━━ PROVIDED MATERIAL

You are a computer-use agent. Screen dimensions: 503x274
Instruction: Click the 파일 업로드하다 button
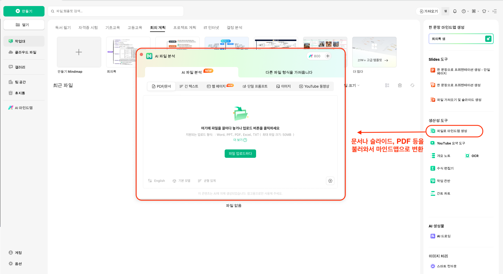[x=240, y=154]
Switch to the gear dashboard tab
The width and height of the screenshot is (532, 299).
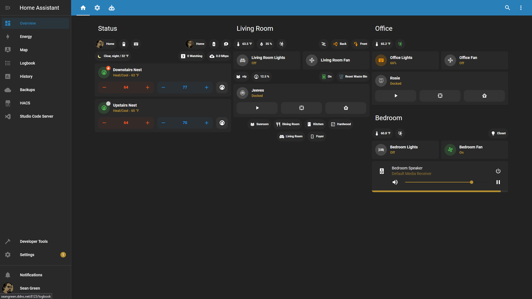pos(97,8)
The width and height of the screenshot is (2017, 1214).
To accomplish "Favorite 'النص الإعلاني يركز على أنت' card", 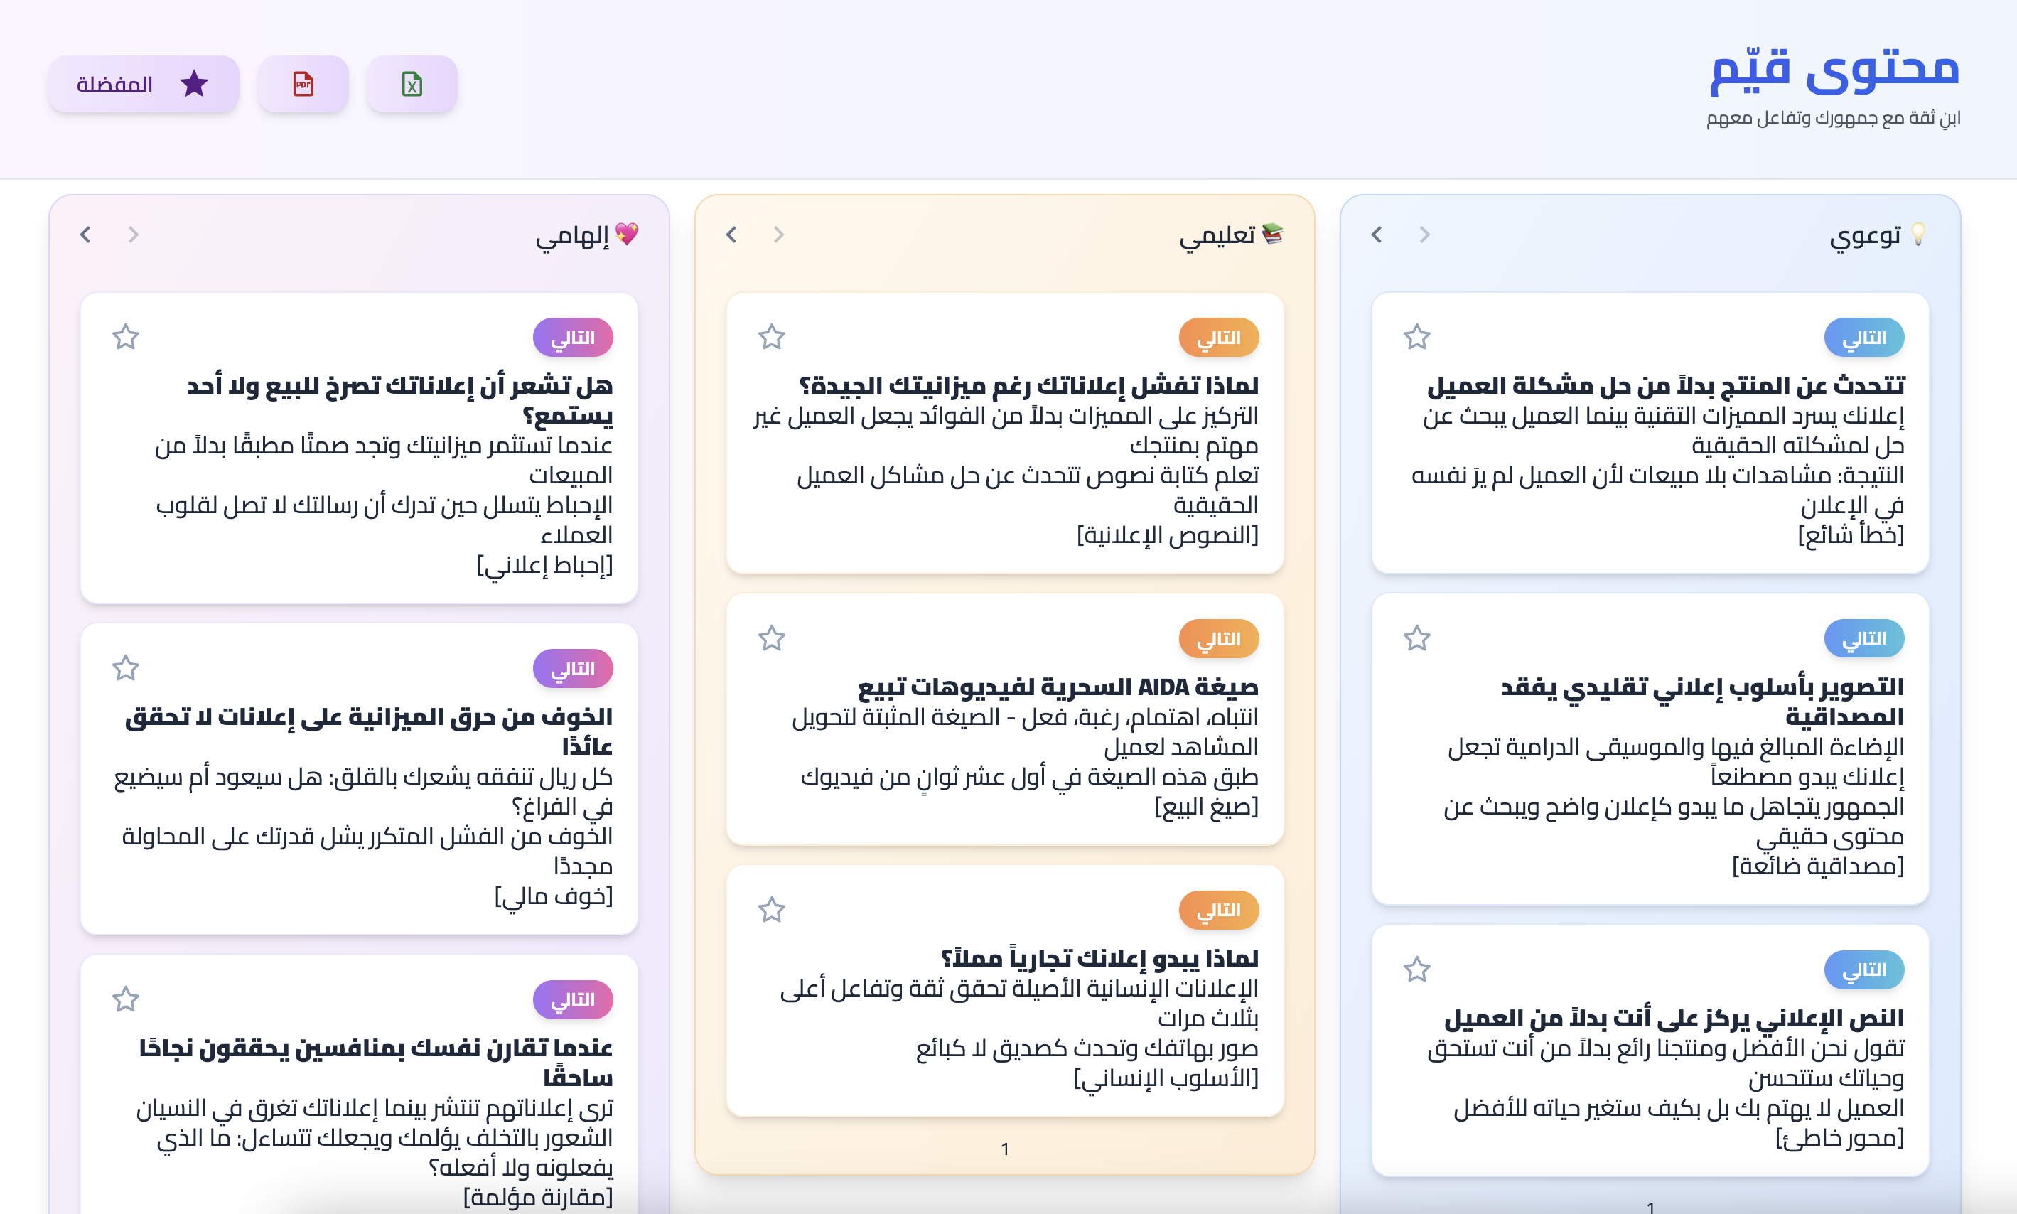I will pos(1417,969).
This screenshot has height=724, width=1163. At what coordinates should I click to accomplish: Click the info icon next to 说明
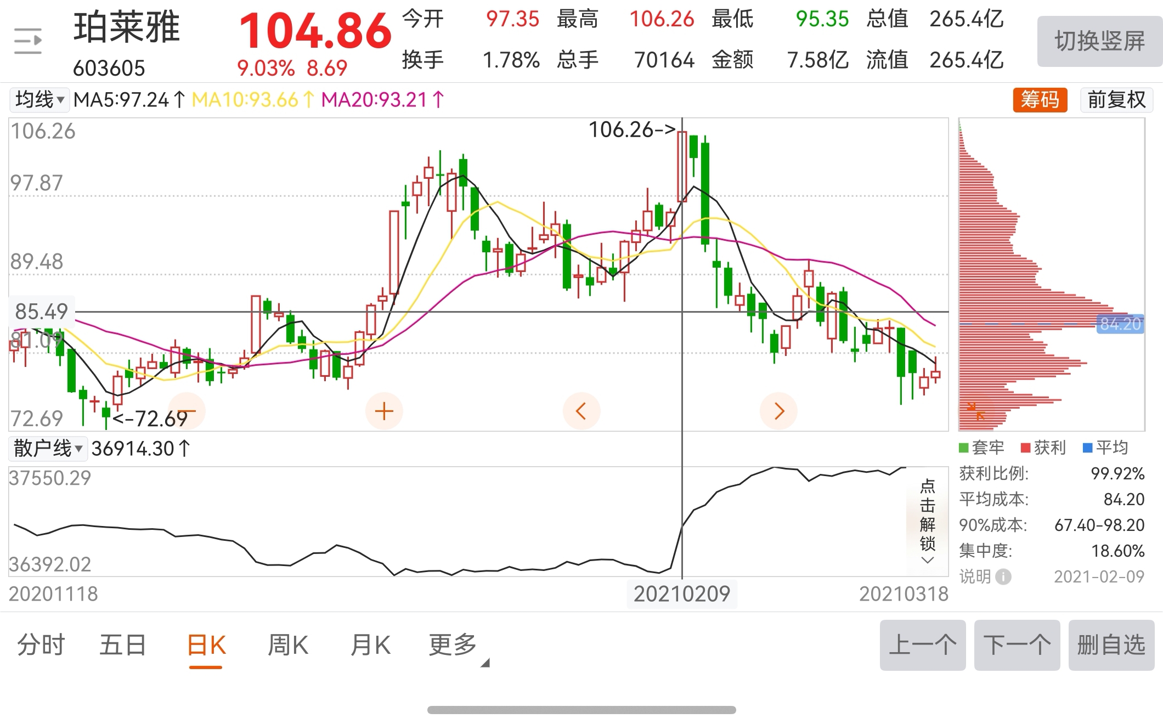1003,577
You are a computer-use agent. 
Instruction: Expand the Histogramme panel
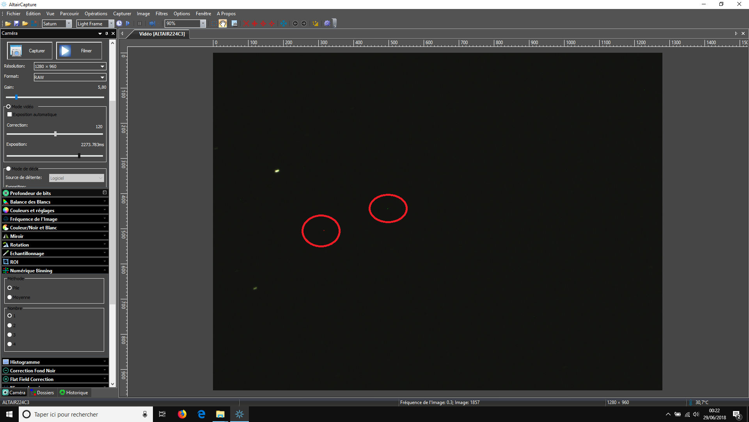tap(55, 362)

━━━━

EXERCISE AIM → Among the lines of the listing above, which ones hold "agent"? Copy them.

SOLUTION TO THIS EXERCISE →
You are a computer-use agent. Screen dimensions: 503x274
You are a computer-use agent. 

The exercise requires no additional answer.